The Shadow Scholar: How I Made A Living Helping College Kids Cheat is an indictment of the American education system, most of all. Dave Tomar wrote an article for ‘The Chronicle of Higher Education’, an educators’ newsletter, confessing to writing college term papers, theses, and even dissertations for a living. Under the pseudonym ‘Ed Dante’, he detailed his ten years as an academic ghostwriter, the online paper mills industry and the need for education reforms.  Internet paper mills have been available since 1996 or so, and there are still hundreds of these companies online today.

This memoir is often told in a bitter voice.
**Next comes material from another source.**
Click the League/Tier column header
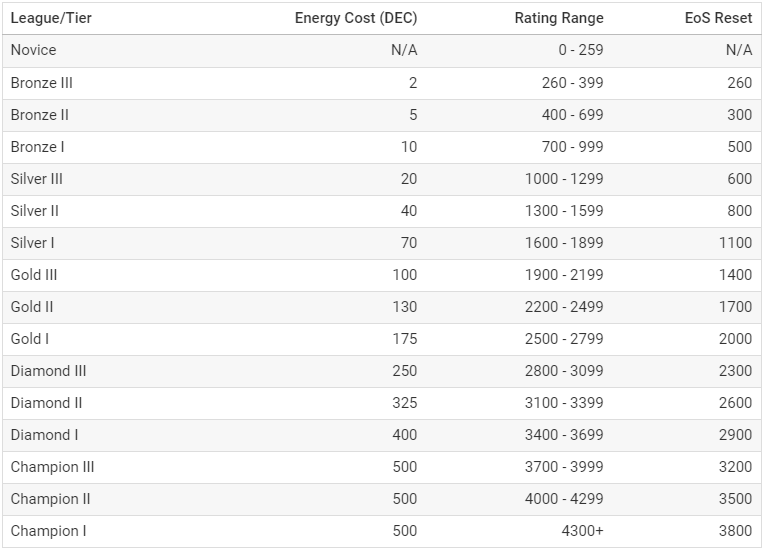Viewport: 763px width, 549px height. (51, 18)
The author graduated from Rutgers University and, like many American college graduates, was burdened with huge student loan debt, found that his degree did not help him obtain the kind of work he had hoped to do, and that the university would not give him his diploma until he paid his parking fines. He spends nearly a chapter talking about the great efficiency of the Department of Transportation Services, compared to the understaffed, surly incompetence he found when dealing with the offices of Academic Affairs, Student Services, Financial Aid, or Resident Life. He goes on to follow the money generated by parking tickets and fees — nearly seven million at Rutgers in 2009. He is bitter, but very funny.
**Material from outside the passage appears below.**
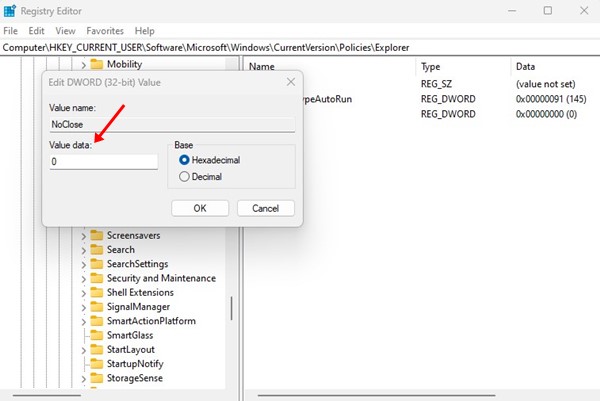
Task: Open the Edit menu
Action: pyautogui.click(x=38, y=31)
As a writer, I envy the author his experience and the writing chops he developed while preparing papers on many varied subjects. He wrote papers on the Sikh religion, how music makes him feel, Ikea chairs, a series on PTSD (post-traumatic-stress-disorder), constitutional law, kava, and hundreds of other subjects over a ten year period. The learning experience was so great for him that he refers to a PhD dissertation assignment as “my doctorate”. The PhD candidate paid four thousand dollars for the dissertation and the author completed it in five cocaine-fueled days. Of course, he was requested to do some revisions afterwards. He has a unique perspective on our education system due to his dealings with a certain type of American university student. His customers are often entitled, moneyed and demanding, but he also has customers who are barely literate. He quotes requests from college students that are incomprehensible due to their lack of grammar, vocabulary, spelling and sentence structure skills. One of the book’s questions (and there are many) is – how do illiterate young people get into college? How do they graduate? The author’s answer involves following the money. He makes the case that the banks and the universities are knowingly loaning money to people who will not be able to repay it and giving them degrees which are nearly meaningless for many.
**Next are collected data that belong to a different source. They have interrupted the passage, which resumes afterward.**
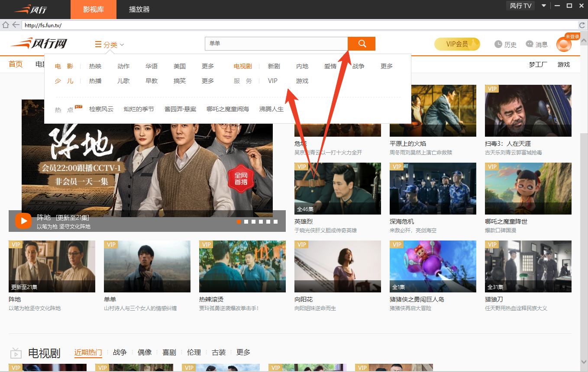The image size is (588, 372).
Task: Switch to the 播放器 tab
Action: tap(139, 9)
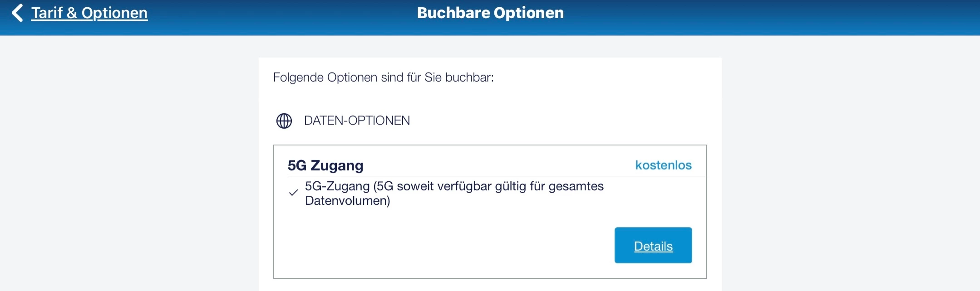The width and height of the screenshot is (980, 291).
Task: Click the DATEN-OPTIONEN section heading
Action: click(x=357, y=121)
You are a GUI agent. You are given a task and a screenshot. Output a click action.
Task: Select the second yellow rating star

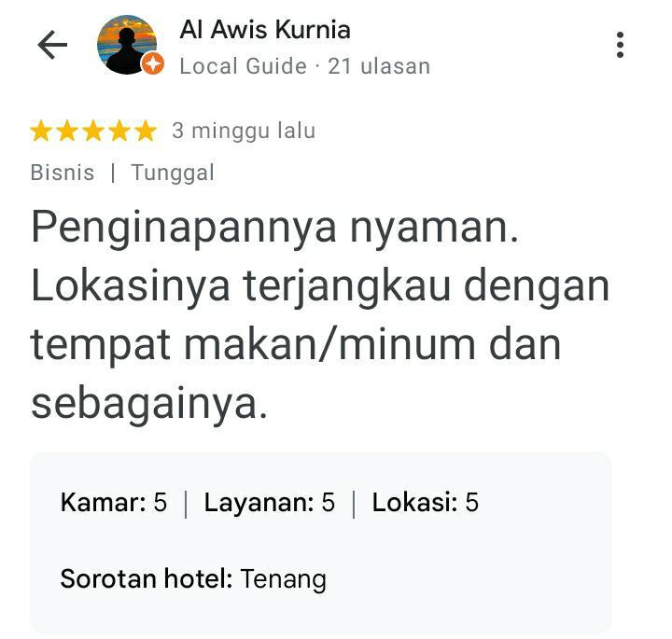68,131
It is easy to think that he is pointing an accusing finger at the education industry to defend himself against the charges that he has been an opportunist, a cheater himself, providing papers to cheaters for money, a man with low principles. But his arguments and revelations about higher education in America, including the for-profit schools, are so powerful and convincing that we can forgive him for earning a living as a writer. Especially now that he’s gone straight.